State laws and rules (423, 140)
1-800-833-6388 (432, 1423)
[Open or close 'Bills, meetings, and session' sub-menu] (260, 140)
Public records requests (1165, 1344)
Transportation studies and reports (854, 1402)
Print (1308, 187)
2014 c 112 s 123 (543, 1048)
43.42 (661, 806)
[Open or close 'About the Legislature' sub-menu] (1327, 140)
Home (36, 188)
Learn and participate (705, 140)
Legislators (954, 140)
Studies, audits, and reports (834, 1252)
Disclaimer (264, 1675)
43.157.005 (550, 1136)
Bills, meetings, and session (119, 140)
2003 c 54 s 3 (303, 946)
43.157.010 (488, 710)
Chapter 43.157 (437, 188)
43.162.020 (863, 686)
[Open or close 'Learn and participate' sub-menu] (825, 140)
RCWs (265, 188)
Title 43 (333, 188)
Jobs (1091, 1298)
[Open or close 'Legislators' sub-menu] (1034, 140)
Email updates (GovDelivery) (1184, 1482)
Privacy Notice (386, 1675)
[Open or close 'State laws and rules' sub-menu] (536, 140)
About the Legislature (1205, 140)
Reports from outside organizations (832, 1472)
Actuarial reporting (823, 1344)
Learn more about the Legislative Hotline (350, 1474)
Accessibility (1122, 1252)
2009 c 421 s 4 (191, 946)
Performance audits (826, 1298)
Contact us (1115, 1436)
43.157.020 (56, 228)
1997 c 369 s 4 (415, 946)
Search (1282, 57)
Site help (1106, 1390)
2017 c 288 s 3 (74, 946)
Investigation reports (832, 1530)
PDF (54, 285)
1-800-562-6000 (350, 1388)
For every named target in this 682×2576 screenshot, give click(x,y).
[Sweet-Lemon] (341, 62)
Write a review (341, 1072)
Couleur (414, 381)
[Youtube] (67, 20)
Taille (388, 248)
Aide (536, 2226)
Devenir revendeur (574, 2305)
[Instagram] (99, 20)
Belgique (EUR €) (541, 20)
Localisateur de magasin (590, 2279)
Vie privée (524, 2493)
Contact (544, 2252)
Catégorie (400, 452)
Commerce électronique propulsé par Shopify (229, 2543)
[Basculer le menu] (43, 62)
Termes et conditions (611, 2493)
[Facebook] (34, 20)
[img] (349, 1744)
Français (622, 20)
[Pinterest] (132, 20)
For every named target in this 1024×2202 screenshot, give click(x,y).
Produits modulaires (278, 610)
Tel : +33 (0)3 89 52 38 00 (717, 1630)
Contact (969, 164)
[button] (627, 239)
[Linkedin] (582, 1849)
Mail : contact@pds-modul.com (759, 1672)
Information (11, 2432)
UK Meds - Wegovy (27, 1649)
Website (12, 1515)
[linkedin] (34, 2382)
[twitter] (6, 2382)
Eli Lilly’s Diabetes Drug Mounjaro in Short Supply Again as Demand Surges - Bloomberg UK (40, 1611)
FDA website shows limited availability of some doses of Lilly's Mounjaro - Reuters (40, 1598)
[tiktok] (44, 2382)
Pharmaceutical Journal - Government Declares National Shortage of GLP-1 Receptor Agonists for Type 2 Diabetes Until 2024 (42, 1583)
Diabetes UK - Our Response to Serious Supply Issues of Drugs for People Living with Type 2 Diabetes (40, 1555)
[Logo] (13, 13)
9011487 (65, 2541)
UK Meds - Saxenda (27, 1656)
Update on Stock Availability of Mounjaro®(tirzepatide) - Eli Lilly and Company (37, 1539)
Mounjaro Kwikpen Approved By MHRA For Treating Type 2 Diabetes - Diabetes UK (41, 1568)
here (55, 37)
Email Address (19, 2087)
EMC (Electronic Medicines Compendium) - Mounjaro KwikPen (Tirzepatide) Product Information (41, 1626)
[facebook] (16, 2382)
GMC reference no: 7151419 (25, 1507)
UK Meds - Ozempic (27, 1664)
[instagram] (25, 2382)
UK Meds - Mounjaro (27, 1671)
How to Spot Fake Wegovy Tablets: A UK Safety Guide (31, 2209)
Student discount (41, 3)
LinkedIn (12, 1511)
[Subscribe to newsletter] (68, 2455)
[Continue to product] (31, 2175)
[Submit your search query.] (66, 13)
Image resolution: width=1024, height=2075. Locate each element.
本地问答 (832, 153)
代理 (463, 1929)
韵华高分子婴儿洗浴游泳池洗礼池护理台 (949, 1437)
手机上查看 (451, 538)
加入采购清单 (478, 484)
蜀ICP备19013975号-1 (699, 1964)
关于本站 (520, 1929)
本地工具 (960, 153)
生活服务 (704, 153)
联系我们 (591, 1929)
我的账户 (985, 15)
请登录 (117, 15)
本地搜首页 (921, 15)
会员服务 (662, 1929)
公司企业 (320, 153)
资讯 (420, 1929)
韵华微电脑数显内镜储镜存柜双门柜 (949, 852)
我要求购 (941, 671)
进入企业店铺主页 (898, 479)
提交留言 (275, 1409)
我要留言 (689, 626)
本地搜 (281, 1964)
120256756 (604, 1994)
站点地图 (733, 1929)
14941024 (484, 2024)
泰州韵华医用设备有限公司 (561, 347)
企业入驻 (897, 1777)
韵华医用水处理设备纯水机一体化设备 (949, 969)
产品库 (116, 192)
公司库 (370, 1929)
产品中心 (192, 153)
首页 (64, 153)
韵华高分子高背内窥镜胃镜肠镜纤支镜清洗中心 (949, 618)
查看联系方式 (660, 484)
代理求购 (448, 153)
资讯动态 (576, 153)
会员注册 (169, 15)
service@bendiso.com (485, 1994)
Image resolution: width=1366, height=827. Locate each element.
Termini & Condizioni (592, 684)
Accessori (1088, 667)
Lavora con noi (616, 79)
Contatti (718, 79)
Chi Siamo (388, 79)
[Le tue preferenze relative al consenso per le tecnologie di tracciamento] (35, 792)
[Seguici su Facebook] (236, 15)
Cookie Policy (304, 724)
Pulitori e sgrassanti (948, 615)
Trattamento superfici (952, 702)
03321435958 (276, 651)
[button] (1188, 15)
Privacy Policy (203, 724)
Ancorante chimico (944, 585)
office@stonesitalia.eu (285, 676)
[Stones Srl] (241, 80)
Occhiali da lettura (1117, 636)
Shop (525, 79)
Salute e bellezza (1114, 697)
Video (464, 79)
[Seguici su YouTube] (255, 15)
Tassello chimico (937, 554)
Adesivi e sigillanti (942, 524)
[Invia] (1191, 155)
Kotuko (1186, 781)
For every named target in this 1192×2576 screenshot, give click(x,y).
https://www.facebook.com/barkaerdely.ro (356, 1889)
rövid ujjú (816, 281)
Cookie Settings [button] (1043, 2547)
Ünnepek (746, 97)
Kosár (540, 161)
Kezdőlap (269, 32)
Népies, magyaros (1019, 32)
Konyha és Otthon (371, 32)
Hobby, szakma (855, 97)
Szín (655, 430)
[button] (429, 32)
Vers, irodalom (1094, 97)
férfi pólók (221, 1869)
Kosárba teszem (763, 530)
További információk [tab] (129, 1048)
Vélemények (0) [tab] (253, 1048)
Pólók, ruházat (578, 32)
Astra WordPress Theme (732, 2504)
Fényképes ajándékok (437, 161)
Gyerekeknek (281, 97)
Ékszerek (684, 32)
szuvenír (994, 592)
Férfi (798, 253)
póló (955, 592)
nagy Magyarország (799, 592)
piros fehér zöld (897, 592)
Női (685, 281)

++++++

__ABOUT THIS EXERCISE__
All entries should be restated word for word.

__RESPONSE__
State laws and rules (423, 140)
1-800-833-6388 (432, 1423)
[Open or close 'Bills, meetings, and session' sub-menu] (260, 140)
Public records requests (1165, 1344)
Transportation studies and reports (854, 1402)
Print (1308, 187)
2014 c 112 s 123 (543, 1048)
43.42 (661, 806)
[Open or close 'About the Legislature' sub-menu] (1327, 140)
Home (36, 188)
Learn and participate (705, 140)
Legislators (954, 140)
Studies, audits, and reports (834, 1252)
Disclaimer (264, 1675)
43.157.005 (550, 1136)
Bills, meetings, and session (119, 140)
2003 c 54 s 3 (303, 946)
43.157.010 (488, 710)
Chapter 43.157 (437, 188)
43.162.020 (863, 686)
[Open or close 'Learn and participate' sub-menu] (825, 140)
RCWs (265, 188)
Title 43 (333, 188)
Jobs (1091, 1298)
[Open or close 'Legislators' sub-menu] (1034, 140)
Email updates (GovDelivery) (1184, 1482)
Privacy Notice (386, 1675)
[Open or close 'State laws and rules' sub-menu] (536, 140)
About the Legislature (1205, 140)
Reports from outside organizations (832, 1472)
Actuarial reporting (823, 1344)
Learn more about the Legislative Hotline (350, 1474)
Accessibility (1122, 1252)
2009 c 421 s 4 (191, 946)
Performance audits (826, 1298)
Contact us (1115, 1436)
43.157.020 (56, 228)
1997 c 369 s 4 (415, 946)
Search (1282, 57)
Site help (1106, 1390)
2017 c 288 s 3 (74, 946)
Investigation reports (832, 1530)
PDF (54, 285)
1-800-562-6000 (350, 1388)
For every named target in this 682×2576 screenshot, give click(x,y).
[Sweet-Lemon] (341, 62)
Write a review (341, 1072)
Couleur (414, 381)
[Youtube] (67, 20)
Taille (388, 248)
Aide (536, 2226)
Devenir revendeur (574, 2305)
[Instagram] (99, 20)
Belgique (EUR €) (541, 20)
Localisateur de magasin (590, 2279)
Vie privée (524, 2493)
Contact (544, 2252)
Catégorie (400, 452)
Commerce électronique propulsé par Shopify (229, 2543)
[Basculer le menu] (43, 62)
Termes et conditions (611, 2493)
[Facebook] (34, 20)
[img] (349, 1744)
Français (622, 20)
[Pinterest] (132, 20)
For every named target in this 1024×2202 screenshot, give click(x,y).
Produits modulaires (278, 610)
Tel : +33 (0)3 89 52 38 00 (717, 1630)
Contact (969, 164)
[button] (627, 239)
[Linkedin] (582, 1849)
Mail : contact@pds-modul.com (759, 1672)
Information (11, 2432)
UK Meds - Wegovy (27, 1649)
Website (12, 1515)
[linkedin] (34, 2382)
[twitter] (6, 2382)
Eli Lilly’s Diabetes Drug Mounjaro in Short Supply Again as Demand Surges - Bloomberg UK (40, 1611)
FDA website shows limited availability of some doses of Lilly's Mounjaro - Reuters (40, 1598)
[tiktok] (44, 2382)
Pharmaceutical Journal - Government Declares National Shortage of GLP-1 Receptor Agonists for Type 2 Diabetes Until 2024 (42, 1583)
Diabetes UK - Our Response to Serious Supply Issues of Drugs for People Living with Type 2 Diabetes (40, 1555)
[Logo] (13, 13)
9011487 (65, 2541)
UK Meds - Saxenda (27, 1656)
Update on Stock Availability of Mounjaro®(tirzepatide) - Eli Lilly and Company (37, 1539)
Mounjaro Kwikpen Approved By MHRA For Treating Type 2 Diabetes - Diabetes UK (41, 1568)
here (55, 37)
Email Address (19, 2087)
EMC (Electronic Medicines Compendium) - Mounjaro KwikPen (Tirzepatide) Product Information (41, 1626)
[facebook] (16, 2382)
GMC reference no: 7151419 (25, 1507)
UK Meds - Ozempic (27, 1664)
[instagram] (25, 2382)
UK Meds - Mounjaro (27, 1671)
How to Spot Fake Wegovy Tablets: A UK Safety Guide (31, 2209)
Student discount (41, 3)
LinkedIn (12, 1511)
[Subscribe to newsletter] (68, 2455)
[Continue to product] (31, 2175)
[Submit your search query.] (66, 13)
Image resolution: width=1024, height=2075. Locate each element.
本地问答 (832, 153)
代理 (463, 1929)
韵华高分子婴儿洗浴游泳池洗礼池护理台 (949, 1437)
手机上查看 (451, 538)
加入采购清单 (478, 484)
蜀ICP备19013975号-1 (699, 1964)
关于本站 (520, 1929)
本地工具 (960, 153)
生活服务 (704, 153)
联系我们 (591, 1929)
我的账户 (985, 15)
请登录 (117, 15)
本地搜首页 (921, 15)
会员服务 (662, 1929)
公司企业 (320, 153)
资讯 (420, 1929)
韵华微电脑数显内镜储镜存柜双门柜 (949, 852)
我要求购 (941, 671)
进入企业店铺主页 (898, 479)
提交留言 (275, 1409)
我要留言 (689, 626)
本地搜 (281, 1964)
120256756 (604, 1994)
站点地图 (733, 1929)
14941024 (484, 2024)
泰州韵华医用设备有限公司 (561, 347)
企业入驻 (897, 1777)
韵华医用水处理设备纯水机一体化设备 (949, 969)
产品库 (116, 192)
公司库 (370, 1929)
产品中心 (192, 153)
首页 (64, 153)
韵华高分子高背内窥镜胃镜肠镜纤支镜清洗中心 (949, 618)
查看联系方式 (660, 484)
代理求购 (448, 153)
资讯动态 (576, 153)
会员注册 (169, 15)
service@bendiso.com (485, 1994)
Image resolution: width=1366, height=827. Locate each element.
Termini & Condizioni (592, 684)
Accessori (1088, 667)
Lavora con noi (616, 79)
Contatti (718, 79)
Chi Siamo (388, 79)
[Le tue preferenze relative al consenso per le tecnologie di tracciamento] (35, 792)
[Seguici su Facebook] (236, 15)
Cookie Policy (304, 724)
Pulitori e sgrassanti (948, 615)
Trattamento superfici (952, 702)
03321435958 (276, 651)
[button] (1188, 15)
Privacy Policy (203, 724)
Ancorante chimico (944, 585)
office@stonesitalia.eu (285, 676)
[Stones Srl] (241, 80)
Occhiali da lettura (1117, 636)
Shop (525, 79)
Salute e bellezza (1114, 697)
Video (464, 79)
[Seguici su YouTube] (255, 15)
Tassello chimico (937, 554)
Adesivi e sigillanti (942, 524)
[Invia] (1191, 155)
Kotuko (1186, 781)
For every named target in this 1192×2576 screenshot, give click(x,y).
https://www.facebook.com/barkaerdely.ro (356, 1889)
rövid ujjú (816, 281)
Cookie Settings [button] (1043, 2547)
Ünnepek (746, 97)
Kosár (540, 161)
Kezdőlap (269, 32)
Népies, magyaros (1019, 32)
Konyha és Otthon (371, 32)
Hobby, szakma (855, 97)
Szín (655, 430)
[button] (429, 32)
Vers, irodalom (1094, 97)
férfi pólók (221, 1869)
Kosárba teszem (763, 530)
További információk [tab] (129, 1048)
Vélemények (0) [tab] (253, 1048)
Pólók, ruházat (578, 32)
Astra WordPress Theme (732, 2504)
Fényképes ajándékok (437, 161)
Gyerekeknek (281, 97)
Ékszerek (684, 32)
szuvenír (994, 592)
Férfi (798, 253)
póló (955, 592)
nagy Magyarország (799, 592)
piros fehér zöld (897, 592)
Női (685, 281)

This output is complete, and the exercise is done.